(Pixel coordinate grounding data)
'''
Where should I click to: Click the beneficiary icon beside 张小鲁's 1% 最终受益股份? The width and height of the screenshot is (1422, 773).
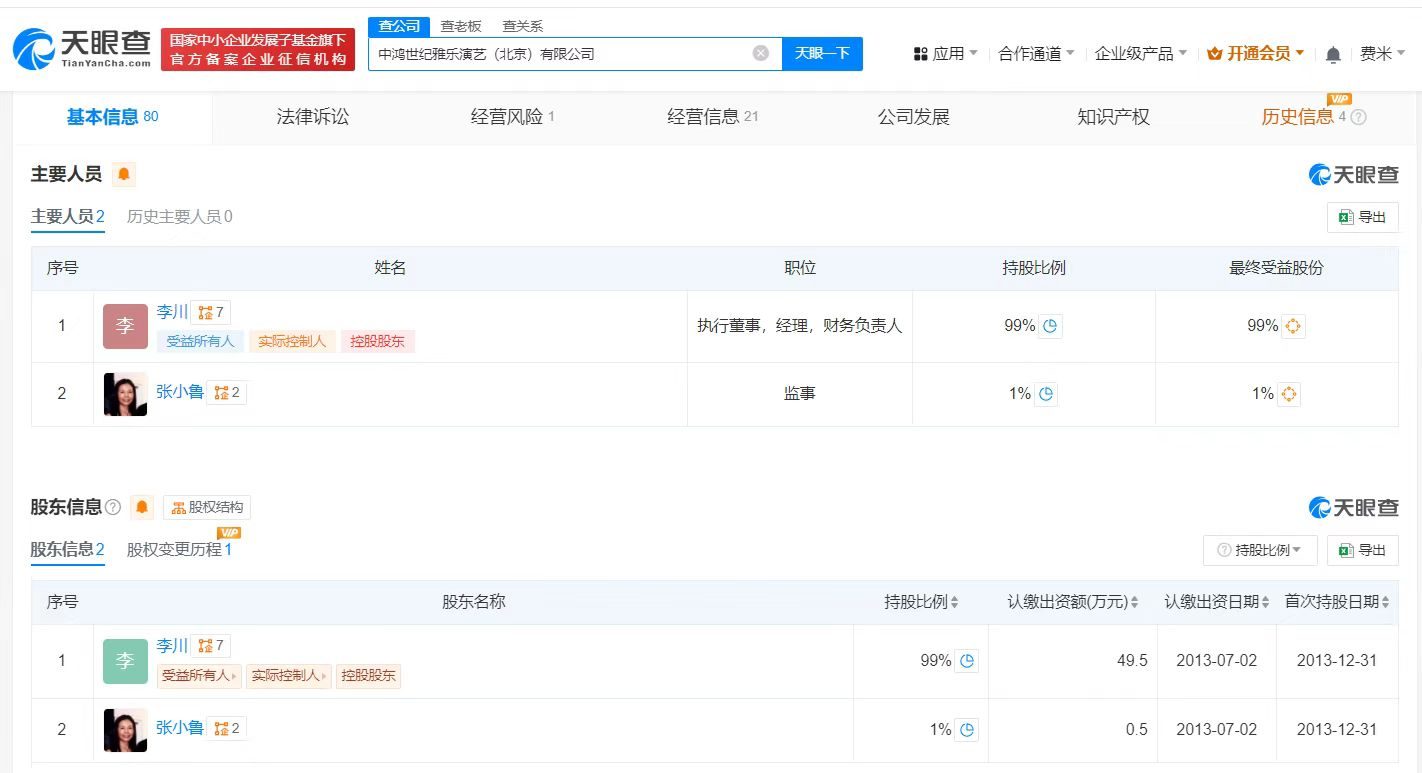point(1289,393)
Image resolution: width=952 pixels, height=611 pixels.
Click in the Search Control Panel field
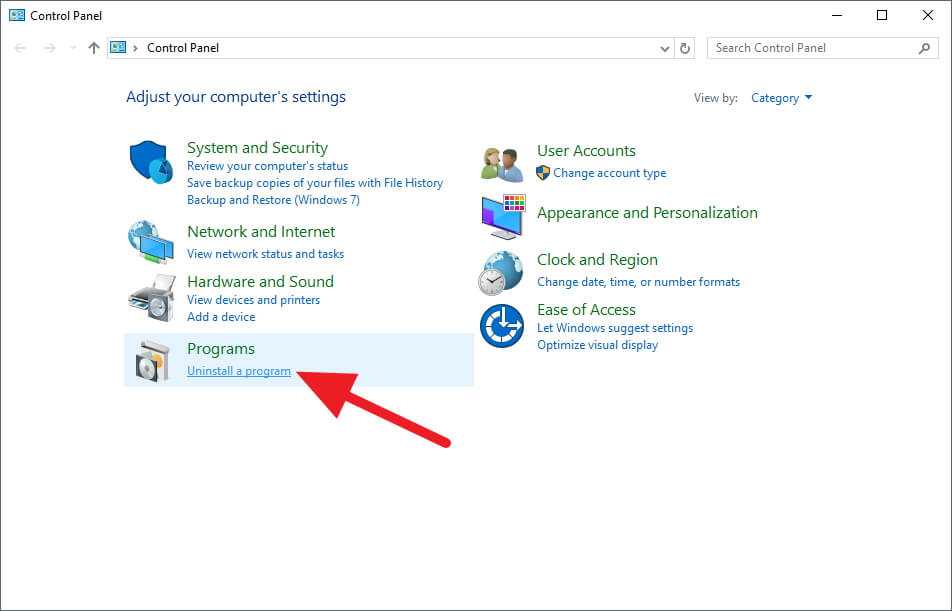click(813, 48)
'''
What you have to do:
Your copy should hold every record word for word and none of the pictures.

Result:
Where should I click to: Click the beneficiary icon beside 张小鲁's 1% 最终受益股份? The width and height of the screenshot is (1422, 773).
point(1289,393)
Image resolution: width=952 pixels, height=611 pixels.
Click in the Search Control Panel field
click(813, 48)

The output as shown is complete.